Нет, на это Эрнест не пойдёт. Если он возьмёт деньги, он не сможет порвать с ними, а он хочет именно порвать. Я подумал, что если моему крестнику достанет силы воли выполнить задуманное и полностью порвать с отцом и матерью, он много выиграет в жизни, — и так я и сказал.
— То есть они вам не нравятся? — спросил он с удивлённым видом.
— Не нравятся? — отвечал я. — Это же страшные люди.
— Ну, — воскликнул он, — это лучшее, что вы для меня сделали! Я-то считал, что всем… всем немолодым людям нравятся мои мать с отцом.
Он собирался назвать меня старым, но мне было только пятьдесят семь, и я не собирался этого терпеть и скорчил мину, заметив его заминку, что и привело его к «немолодым».
— Раз уж на то пошло, — сказал я, — могу добавить, что в вашей семье все страшные люди, кроме тебя и тёти Алетеи. В каждой семье большинство — чудовища; если в каждой большой семье найдётся один-два приличных человека, то и на том спасибо.
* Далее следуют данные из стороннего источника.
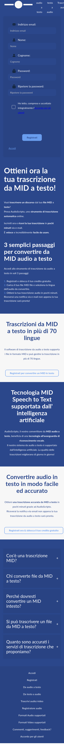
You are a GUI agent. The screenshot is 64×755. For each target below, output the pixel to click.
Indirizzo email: (27, 24)
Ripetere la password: (31, 86)
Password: (24, 71)
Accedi (12, 148)
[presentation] (31, 124)
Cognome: (24, 55)
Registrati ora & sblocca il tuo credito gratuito (33, 530)
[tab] (32, 558)
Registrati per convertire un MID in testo (32, 373)
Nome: (22, 40)
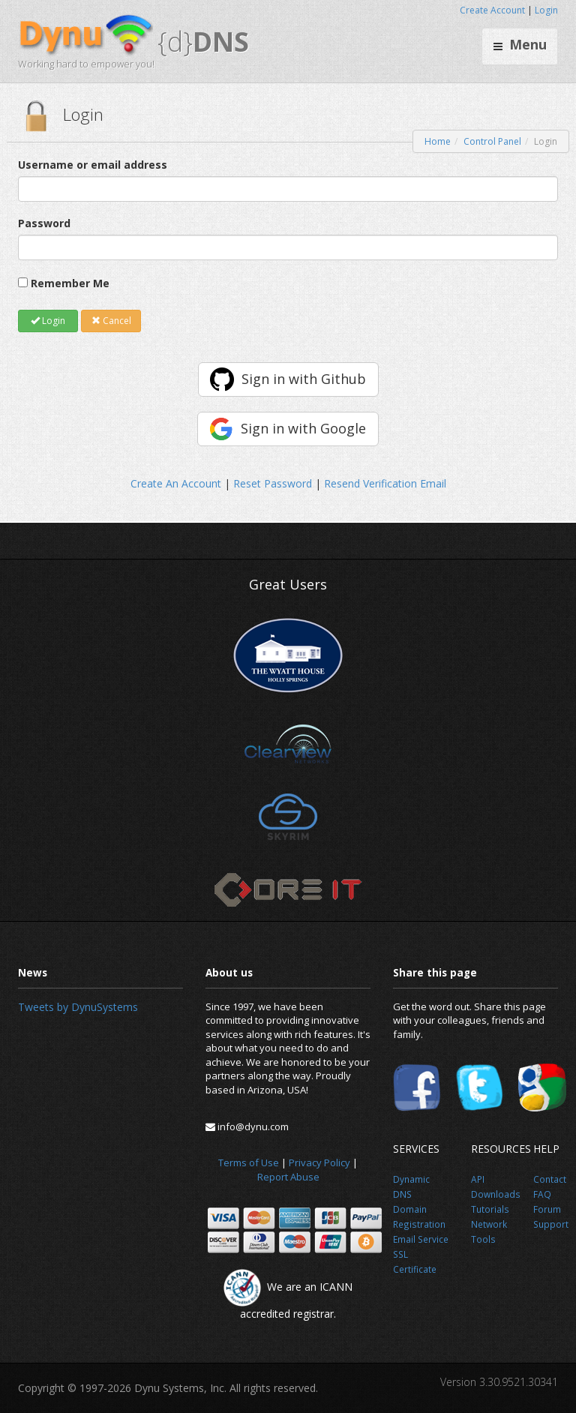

— Спасибо вам, — ответил он с искренней благодарностью. — Теперь я, пожалуй, всё выдержу. Я приду к вам, как только выйду отсюда. До встречи. — Ибо надзиратель сообщил нам, что отведенное для свидания время истекло.
Глава LXVII
Как только Эрнест узнал, что никакие деньги по выходе из тюрьмы его не ждут, он понял также, что его мечтам об эмиграции и фермерстве конец, ибо сам он ходить за плугом или размахивать топором сколько-нибудь долгое время не сумеет, а нанимать кого-то ему будет не по карману. Именно это сыграло главную роль в его решении порвать раз навсегда с родителями. Вот если бы он уехал, тогда отношения поддерживать было бы можно, потому что дальность расстояния не дала бы им вмешиваться в его жизнь.